*Objectif de l'exercice*.
Rédigez la suite du texte ci-dessous consacré aux lampes de David Enon, en reprenant juste après sa dernière phrase.

*Texte fourni*.
Il semble que David Enon en saisit l’occasion pour opérer au stade originel, en anticipant de nouveaux modèles. Ses lampes ont le sérieux et la gaîté de ce fantasme du commencement: une allure à la fois drôle et schématique, radicale et ingénue.

Le designer reproduit les conditions de cette réinvention, cette sensation d’apparition pour un objet inédit. Sa création est ludique, indépendante et alerte. La petite série lui permet d’avoir une longueur d’avance sur les procédures industrielles, comme Catherine Geel l’écrit à propos de l’exposition en général: «la réaction suffisamment rapide aux changements techniques que, bizarrement mais très logiquement, l’industrie, pourtant légère du design, ne peut arriver complètement à suivre».

*Entrées fournies*.
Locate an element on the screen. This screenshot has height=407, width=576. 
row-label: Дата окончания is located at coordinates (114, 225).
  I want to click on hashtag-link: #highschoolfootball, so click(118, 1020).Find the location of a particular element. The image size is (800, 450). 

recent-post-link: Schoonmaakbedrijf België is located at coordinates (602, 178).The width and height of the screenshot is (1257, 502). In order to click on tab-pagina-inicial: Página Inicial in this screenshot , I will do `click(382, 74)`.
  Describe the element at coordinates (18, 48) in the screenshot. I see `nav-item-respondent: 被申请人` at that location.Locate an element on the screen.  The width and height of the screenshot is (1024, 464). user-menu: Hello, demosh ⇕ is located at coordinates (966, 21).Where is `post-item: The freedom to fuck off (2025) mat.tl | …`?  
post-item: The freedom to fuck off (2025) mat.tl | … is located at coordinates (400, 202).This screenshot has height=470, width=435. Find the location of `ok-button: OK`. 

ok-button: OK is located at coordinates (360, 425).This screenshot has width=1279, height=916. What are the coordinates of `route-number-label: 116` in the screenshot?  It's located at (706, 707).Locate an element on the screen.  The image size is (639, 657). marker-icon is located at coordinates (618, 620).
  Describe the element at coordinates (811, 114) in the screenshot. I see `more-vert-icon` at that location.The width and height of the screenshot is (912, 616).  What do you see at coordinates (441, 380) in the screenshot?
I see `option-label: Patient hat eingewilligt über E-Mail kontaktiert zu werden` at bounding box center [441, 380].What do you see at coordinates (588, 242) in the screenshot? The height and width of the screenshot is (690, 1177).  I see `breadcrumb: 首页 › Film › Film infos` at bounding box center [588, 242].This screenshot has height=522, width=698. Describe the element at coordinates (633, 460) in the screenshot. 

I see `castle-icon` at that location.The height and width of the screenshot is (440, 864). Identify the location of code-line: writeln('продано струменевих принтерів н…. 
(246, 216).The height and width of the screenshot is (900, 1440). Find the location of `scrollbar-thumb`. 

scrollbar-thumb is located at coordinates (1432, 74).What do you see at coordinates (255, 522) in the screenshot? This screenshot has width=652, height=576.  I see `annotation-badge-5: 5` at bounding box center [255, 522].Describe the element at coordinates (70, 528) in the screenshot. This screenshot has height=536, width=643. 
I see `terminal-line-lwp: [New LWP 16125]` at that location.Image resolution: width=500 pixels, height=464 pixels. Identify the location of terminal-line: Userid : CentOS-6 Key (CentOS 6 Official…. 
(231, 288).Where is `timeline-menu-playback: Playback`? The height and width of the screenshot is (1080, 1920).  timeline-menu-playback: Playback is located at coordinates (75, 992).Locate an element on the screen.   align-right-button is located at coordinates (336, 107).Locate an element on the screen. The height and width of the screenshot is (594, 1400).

*Résultat attendu*.
Le design indépendant n’hésite pas à expérimenter des formes élémentaires, que l’industrie ornemente pour un marketing soucieux de donner à l’objet l’identité prématurée d’un produit (littéralement conduit en avant, propulsé). Quand l’industrie offre à la demande l’illusion d’un monde qui s’emboîte parfaitement, l’ergonomie d’un David Enon est inattendue: celle de lampes dont le dessin continue la forme d’une ampoule… que la nécessité environnementale oblige.

Elles sont composées de deux tubes pliés en deux, fluorescents et rassemblés qui, gainés ensuite de blanc laqué, se désolidarisent selon les besoins du type dont ils forment la structure ou les pieds. S’y ajoutent un fil électrique, un câble aérien, parfois une base murale ou suspendue et enfin, pour tous les modèles, une douille comme point de transmutation entre un tube tantôt support, tantôt éclairage, et repère visuel pour un équilibre parfois tangent.

Cette simplicité permet à David Enon la déclinaison d’une famille qu’il appelle la F-Light Series, sinon pour donner un style high-tech décalé à des lampes plutôt frugales, peut-être pour évoquer le vol d’insectes ou d’oiseaux tant leurs inclinaisons rappellent un bestiaire gracile, les pattes agiles d’une araignée qui surélèvent la Portable Lamp, ou le cou d’une grue sur les pieds de la Floor Lamp.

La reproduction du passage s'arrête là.